Putting aside the issue that my good friend Chris Weston raised (“how depressing that both of these companies are based around the idea that people have to spend too long at work these days to shop.”), both are ultimately about building a scalable service that can be applied into many different locations. Scalable is great if you want a return on investment, or if you want a uniform service, but not so if you want any individualism. The loss of individualism leads, in my take, to a loss of humanity. McDonald’s might provide a consistent service and product, but time to chat with customers is managed out of the system in the way it isn’t in my local Fish & Chip shop. When the service becomes computer-centric there is even greater risk that staff (if they are actually staff) and customers alike become merely the fleshy robot arms of the machine.
2. Platforms are parasitic
Notice the rash of restaurant delivery services that have sprung up recently? Or the apps to hail taxis? Or those to book a table? Or those to obtain beauty salon services?
No doubt the founder stories here will be some romantic tale of a botched date or a last minute emergency that led to the lightbulb moment of “What if we just… ?”

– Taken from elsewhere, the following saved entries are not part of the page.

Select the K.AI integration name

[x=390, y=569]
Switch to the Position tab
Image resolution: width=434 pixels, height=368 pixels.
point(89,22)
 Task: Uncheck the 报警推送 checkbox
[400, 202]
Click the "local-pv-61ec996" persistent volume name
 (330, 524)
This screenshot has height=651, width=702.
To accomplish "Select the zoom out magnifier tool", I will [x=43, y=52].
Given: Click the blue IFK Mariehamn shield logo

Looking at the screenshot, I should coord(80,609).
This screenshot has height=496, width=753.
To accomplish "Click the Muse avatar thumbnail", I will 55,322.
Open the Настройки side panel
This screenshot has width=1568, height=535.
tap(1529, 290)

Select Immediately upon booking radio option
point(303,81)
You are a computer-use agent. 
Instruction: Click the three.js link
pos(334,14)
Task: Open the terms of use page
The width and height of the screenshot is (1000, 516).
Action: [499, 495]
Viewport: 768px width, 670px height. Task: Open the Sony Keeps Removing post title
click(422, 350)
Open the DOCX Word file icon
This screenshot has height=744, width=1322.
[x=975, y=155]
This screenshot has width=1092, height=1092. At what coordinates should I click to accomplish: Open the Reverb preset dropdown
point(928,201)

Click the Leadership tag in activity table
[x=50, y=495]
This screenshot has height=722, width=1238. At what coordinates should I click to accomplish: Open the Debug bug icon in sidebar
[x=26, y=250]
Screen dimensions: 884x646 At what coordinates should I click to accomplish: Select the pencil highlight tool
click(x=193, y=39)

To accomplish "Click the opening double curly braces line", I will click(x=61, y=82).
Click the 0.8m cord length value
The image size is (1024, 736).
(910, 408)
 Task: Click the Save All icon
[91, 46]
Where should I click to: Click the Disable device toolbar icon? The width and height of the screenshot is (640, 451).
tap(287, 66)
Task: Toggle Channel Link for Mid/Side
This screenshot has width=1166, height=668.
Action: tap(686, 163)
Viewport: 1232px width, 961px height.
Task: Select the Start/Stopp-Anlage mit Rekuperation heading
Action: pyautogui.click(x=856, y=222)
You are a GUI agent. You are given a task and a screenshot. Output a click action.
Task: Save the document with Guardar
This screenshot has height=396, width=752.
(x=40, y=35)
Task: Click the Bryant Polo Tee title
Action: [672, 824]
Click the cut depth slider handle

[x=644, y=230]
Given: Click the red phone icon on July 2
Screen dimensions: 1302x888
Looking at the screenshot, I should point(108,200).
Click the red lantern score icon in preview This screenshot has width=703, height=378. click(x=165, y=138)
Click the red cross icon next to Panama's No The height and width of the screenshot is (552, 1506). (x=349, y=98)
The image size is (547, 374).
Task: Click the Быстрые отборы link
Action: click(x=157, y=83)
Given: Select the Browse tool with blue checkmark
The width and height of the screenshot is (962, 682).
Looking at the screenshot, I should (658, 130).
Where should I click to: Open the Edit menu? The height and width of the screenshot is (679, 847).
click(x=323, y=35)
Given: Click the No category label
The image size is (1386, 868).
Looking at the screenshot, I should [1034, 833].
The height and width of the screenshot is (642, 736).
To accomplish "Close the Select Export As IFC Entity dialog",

But there are too many of these platforms around run by too many people in formerly City-type jobs to not imagine that the stories more commonly start with “what is a service or retail segment that is currently dominated by independent small companies that doesn’t yet have an industry specific online platform?”. Has anyone launched funer.al for the “recently deceased yet still time poor?” customer segment yet?
The risks are low (certainly in comparison to the investment in staff, stock and bricks and mortar required by all of the serviced businesses) and the potential rewards massively unequally distributed for the successful platforms. It’s difficult to see this as much other than parasitic.
3. Platforms stifle industry innovation
And here’s the thing. Generalist platforms (a generic CRM, a website host, that kind of thing) do something that is generic. An industry-specific platform however runs the significant risk of seriously halting anything but incremental tinkering. If the platform is specific to an industry it will compel companies in that industry to operate in certain ways to conform to the platform. It’s something I’m seeing in the legal industry with Case & Matter Management systems. Where’s opportunity for service differentiation in the world of personal transport in an industry dominated by Uber? Everything, over time becomes top down, outside-in.
4. Platforms are there to serve tech investors first
Which of course brings us to the real reason why platforms are great: they are great, first and foremost, for tech investors. They don’t involve the nasty business of building real infrastructure. They do offer the promise of hockey stick returns.
Yesterday’s tech investor panel member cited that the three top skills in demand in the startup scene at the moment are developers, data scientists and growth hackers. Those latter two are the twin horsemen of incremental twiddling. Of marginal gain platforms. Of not very human interaction between individuals and small businesses beholden to the machines…
A quick thought on this… Platforms automate out humanity – yes but only to the extent that is designed in. You could buy a car built in a 50s production environment with ‘Friday afternoon’ jobs and what is sometimes described as ‘character’ – i.e. the car doesn’t work all the time. Automation in manufacturing has removed humanity. Others may feel that’s a bad thing, I’m happy to know the damn thing will start in the morning! If you build a platform that is designed to remove all human interaction you will, unless the scope is *tiny* build a platform that will fail. Human intelligence is still a vital component of most systems and the challenge is to strike the balance between automation and ‘intuition’.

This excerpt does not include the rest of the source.